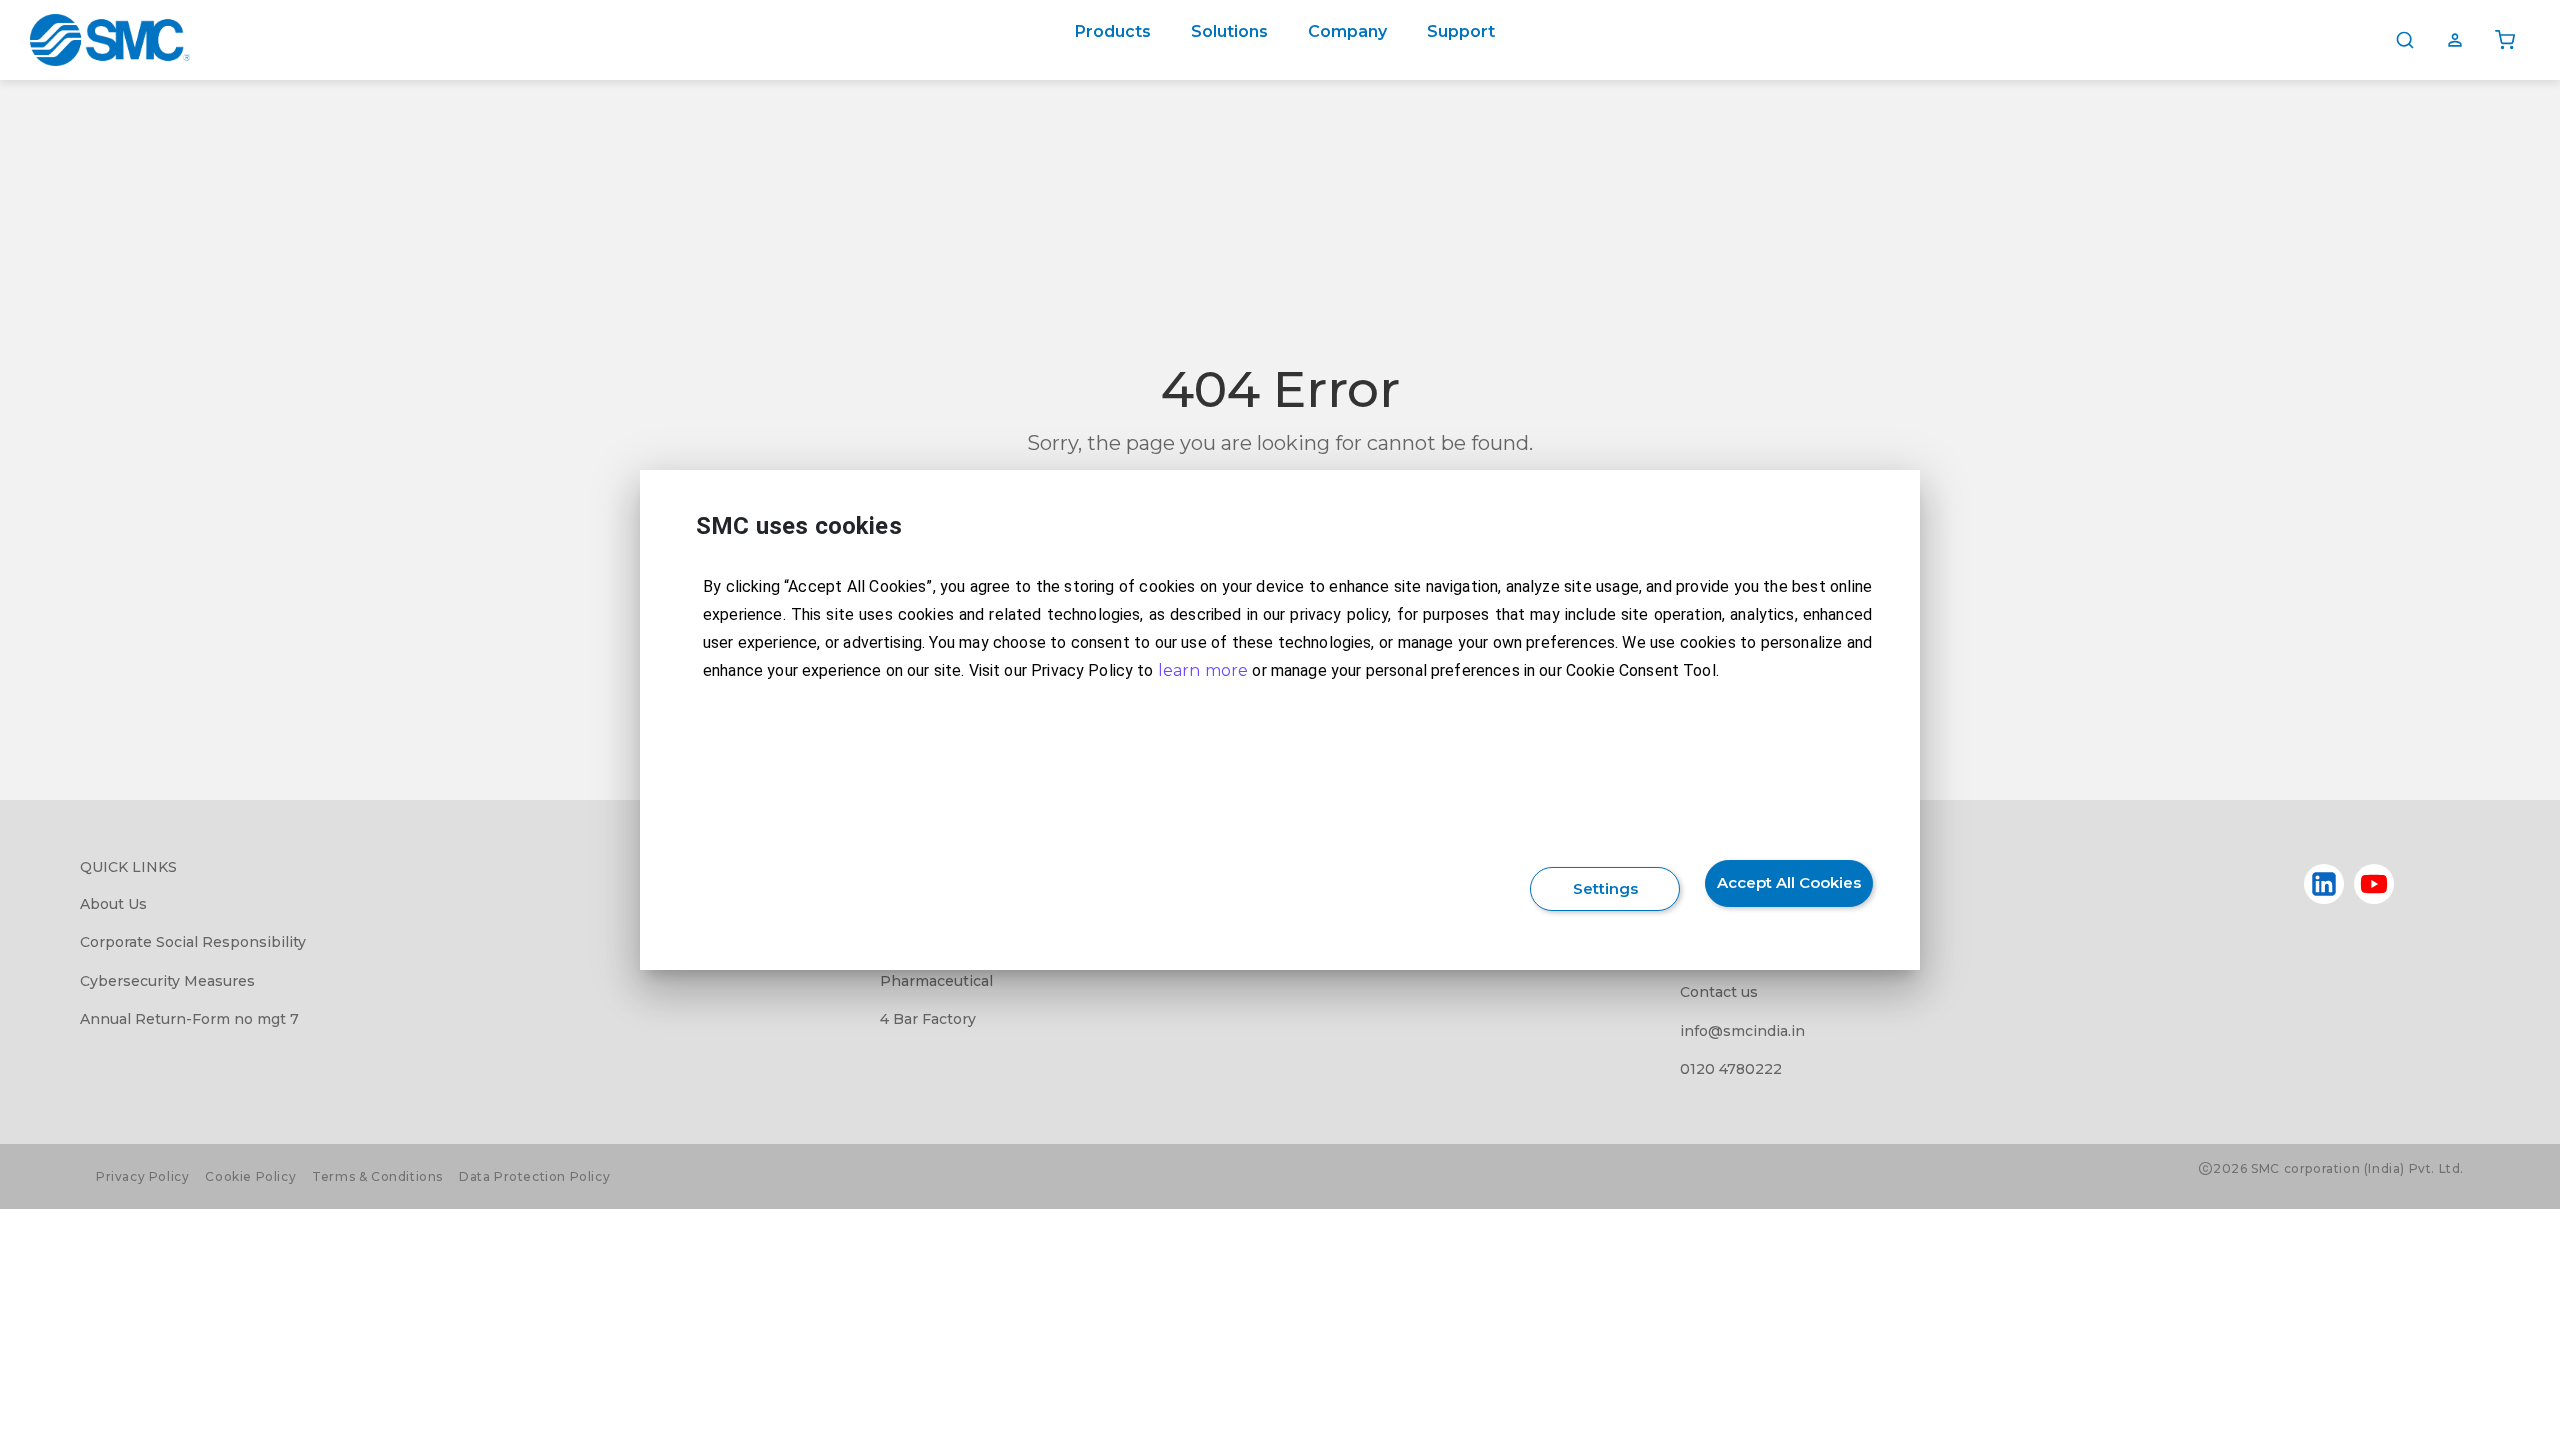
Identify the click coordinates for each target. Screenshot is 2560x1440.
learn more (1203, 670)
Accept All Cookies (1789, 882)
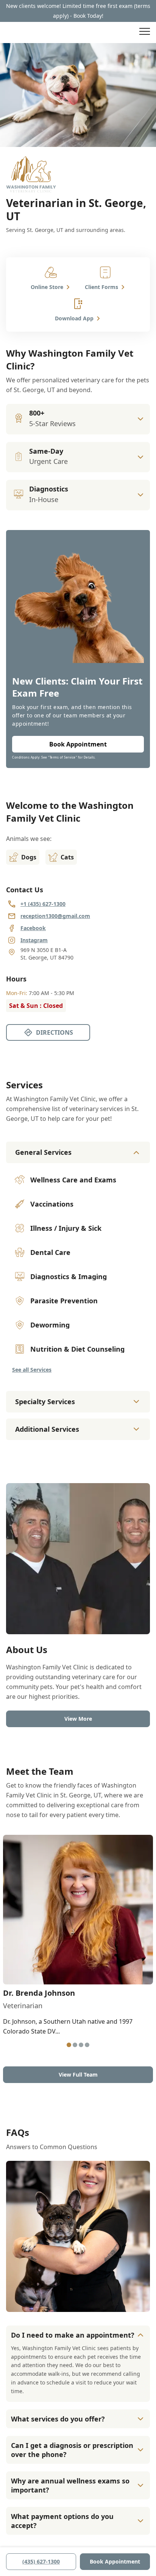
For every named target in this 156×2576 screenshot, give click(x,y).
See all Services (31, 1369)
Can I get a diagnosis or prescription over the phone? (72, 2450)
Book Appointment (115, 2561)
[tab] (69, 2045)
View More (78, 1718)
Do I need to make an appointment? (72, 2335)
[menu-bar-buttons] (144, 32)
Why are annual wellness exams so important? (70, 2485)
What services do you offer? (58, 2418)
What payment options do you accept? (62, 2521)
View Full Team (78, 2074)
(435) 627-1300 (41, 2561)
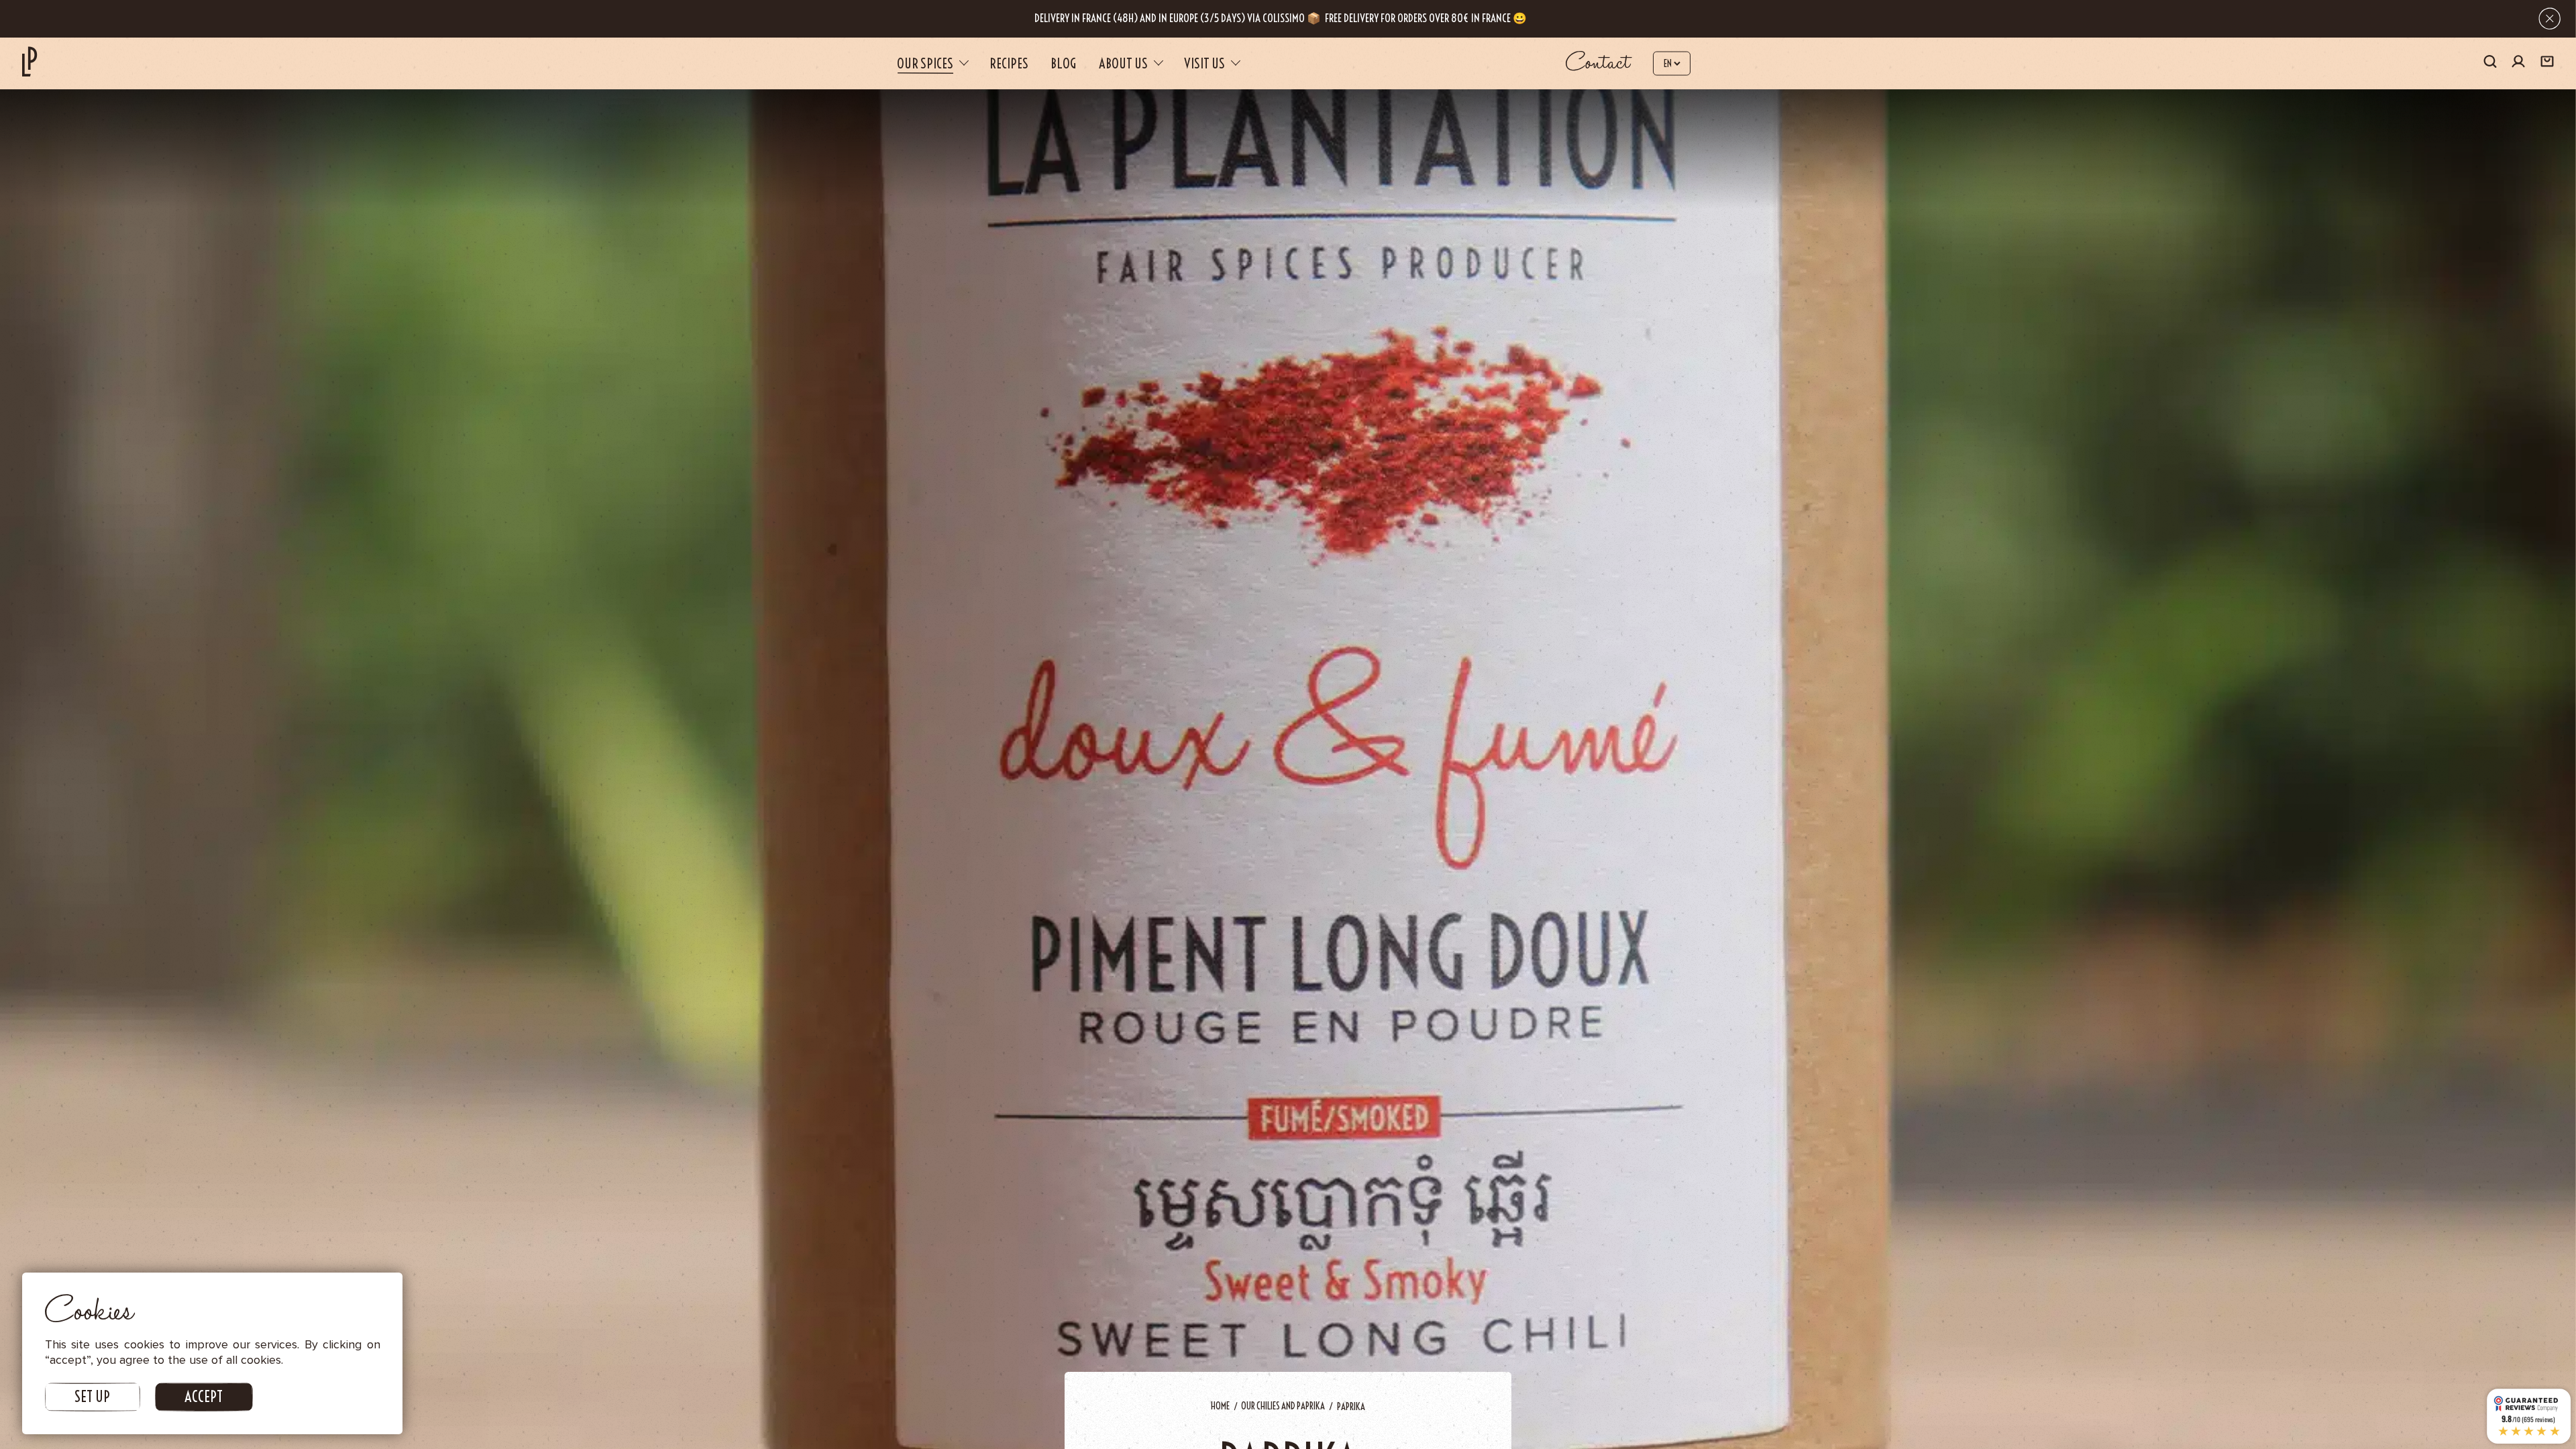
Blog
# # #
> PROBLEM STATEMENT: Whenever the string "target" occurs in a line of the entries above, copy that line.

> OUTPUT BELOW:
Identify the click coordinates for each target. Screenshot is 2560x1440.
For every named target in this 156×2576 screenshot, give click(x,y).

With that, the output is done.